Esta imponente construcción fue levantada por la corona española en el siglo XVIII por el rey Fernando VI, con el propósito de proteger el puerto de Omoa, considerado uno de los puntos estratégicos para el comercio entre la Capitanía General de Guatemala y España. Por aquí transitaban cargamentos de oro, plata y otras mercancías de gran valor económico para los conquistadores.
La construcción de la Fortaleza comenzó en 1759 y concluyó en 1775. Actualmente es administrada como un patrimonio nacional por el Instituto Hondureño de Antropología e Historia (IHAH).
Sus gruesos muros de piedra fueron diseñados para soportar el ataque de la artillería de la época. Cada uno de sus torres permitía vigilar el mar y responder con fuego de cañones cualquier amenaza.
Tras la independencia de Centroamérica, la fortaleza perdió su función defensiva y sus enormes bóvedas comenzaron a albergar a presos comunes y reclusos políticos. Durante varias décadas funcionó como prisión.
Una visita obligada
El ingreso a la fortaleza y al museo, tiene un costo de 60 lempiras para hondureños y 10 dólares para extranjeros. Recorrer sus pasillos de piedra, observar las antiguas oficinas militares y las mazmorras que aun conservan balas de cañón, transportan a los visitantes a la época colonial en segundos.
El IHAH han capacitado a guías turístios para dar información precisa histórica a los visitantes.
Recorrer hoy las antiguas celdas permite imaginar las difíciles condiciones de quienes permanecieron encerrados entre sus gruesos muros. Los pasillos de piedra, la escasa iluminación y la humedad conservan el ambiente de una época en la que el recinto dejó de defender un imperio para convertirse en un centro penitenciario.

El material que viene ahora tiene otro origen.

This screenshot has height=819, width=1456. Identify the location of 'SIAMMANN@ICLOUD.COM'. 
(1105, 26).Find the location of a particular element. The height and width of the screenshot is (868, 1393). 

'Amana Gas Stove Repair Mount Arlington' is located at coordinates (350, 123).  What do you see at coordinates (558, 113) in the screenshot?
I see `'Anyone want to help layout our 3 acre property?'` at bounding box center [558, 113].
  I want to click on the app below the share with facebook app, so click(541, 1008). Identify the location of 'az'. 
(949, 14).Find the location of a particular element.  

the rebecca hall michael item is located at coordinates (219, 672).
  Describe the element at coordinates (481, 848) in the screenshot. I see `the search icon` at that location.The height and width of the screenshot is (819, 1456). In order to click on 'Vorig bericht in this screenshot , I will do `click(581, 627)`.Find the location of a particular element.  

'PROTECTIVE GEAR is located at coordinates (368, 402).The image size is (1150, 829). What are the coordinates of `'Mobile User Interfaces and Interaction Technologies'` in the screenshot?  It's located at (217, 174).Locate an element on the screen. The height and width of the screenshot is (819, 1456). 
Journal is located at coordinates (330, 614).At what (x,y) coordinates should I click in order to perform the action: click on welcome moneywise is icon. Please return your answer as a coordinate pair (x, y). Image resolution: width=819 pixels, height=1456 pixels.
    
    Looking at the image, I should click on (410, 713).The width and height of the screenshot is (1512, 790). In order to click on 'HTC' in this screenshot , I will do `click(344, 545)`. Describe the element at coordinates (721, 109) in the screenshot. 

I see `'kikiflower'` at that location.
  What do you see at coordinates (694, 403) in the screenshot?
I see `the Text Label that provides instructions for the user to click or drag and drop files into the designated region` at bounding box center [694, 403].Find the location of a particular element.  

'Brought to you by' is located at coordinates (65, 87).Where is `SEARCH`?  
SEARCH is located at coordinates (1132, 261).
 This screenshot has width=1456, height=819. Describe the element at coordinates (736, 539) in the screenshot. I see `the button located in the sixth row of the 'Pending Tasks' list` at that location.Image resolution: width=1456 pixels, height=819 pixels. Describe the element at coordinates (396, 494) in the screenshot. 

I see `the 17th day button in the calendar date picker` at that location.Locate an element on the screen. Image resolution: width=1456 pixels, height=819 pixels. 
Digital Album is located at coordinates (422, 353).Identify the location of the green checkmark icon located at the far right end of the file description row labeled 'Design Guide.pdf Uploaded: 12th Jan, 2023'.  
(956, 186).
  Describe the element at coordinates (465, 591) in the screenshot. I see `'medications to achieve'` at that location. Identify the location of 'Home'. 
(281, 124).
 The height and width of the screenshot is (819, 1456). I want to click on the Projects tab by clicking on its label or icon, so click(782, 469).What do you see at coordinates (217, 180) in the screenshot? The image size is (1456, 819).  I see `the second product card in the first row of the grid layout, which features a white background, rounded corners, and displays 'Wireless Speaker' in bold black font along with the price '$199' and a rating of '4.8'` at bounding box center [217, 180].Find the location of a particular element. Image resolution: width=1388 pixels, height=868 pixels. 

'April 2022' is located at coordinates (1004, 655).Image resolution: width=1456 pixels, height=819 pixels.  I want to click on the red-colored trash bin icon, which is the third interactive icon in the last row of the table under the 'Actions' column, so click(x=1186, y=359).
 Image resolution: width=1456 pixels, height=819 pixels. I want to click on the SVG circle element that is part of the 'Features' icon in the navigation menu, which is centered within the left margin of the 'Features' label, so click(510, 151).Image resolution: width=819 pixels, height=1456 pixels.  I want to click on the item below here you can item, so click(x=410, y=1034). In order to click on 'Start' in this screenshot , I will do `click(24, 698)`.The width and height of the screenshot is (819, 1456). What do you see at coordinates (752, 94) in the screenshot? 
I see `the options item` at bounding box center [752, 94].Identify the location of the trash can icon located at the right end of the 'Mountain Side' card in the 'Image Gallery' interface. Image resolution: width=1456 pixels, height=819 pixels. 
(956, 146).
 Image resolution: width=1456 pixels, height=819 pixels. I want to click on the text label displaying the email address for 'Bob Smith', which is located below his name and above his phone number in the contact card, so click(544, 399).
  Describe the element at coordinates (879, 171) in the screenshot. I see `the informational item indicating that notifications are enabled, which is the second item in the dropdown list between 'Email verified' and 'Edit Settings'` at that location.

En el museo y sobre los muros se encuentran cañones originales, balas, piezas arqueológicas, documentos históricos y objetos que cuentan la evolución del puerto y de la propia fortaleza, ahora rodeada de comercio, viviendas y restaurantes que ofrecen comidas típicas del Caribe hondureño.
Cada año recibe a miles de visitantes nacionales y extranjeros interesados en conocer su arquitectura, recorrer sus pasillos, caminar sobre las murallas y disfrutar de una vista privilegiada hacia el mar y la montaña de El Merendón.
Los guías turísticos le ponen sazón a la experiencia con relatos sobre antiguos combates, estrategias militares y leyendas populares que han pasado de generación en generación.
Para los historiadores, la fortaleza constituye un testimonio invaluable de la presencia española en Honduras y del papel que desempeñó el Caribe en el desarrollo económico de la región.
La Fortaleza de San Fernando de Omoa continúa desafiando al tiempo. Sus murallas, que alguna vez protegieron la corona y más tarde albergaron una prisión, hoy reciben a turistas, investigadores y estudiantes que encuentran entre sus piedras una parte esencial de la historia de Honduras.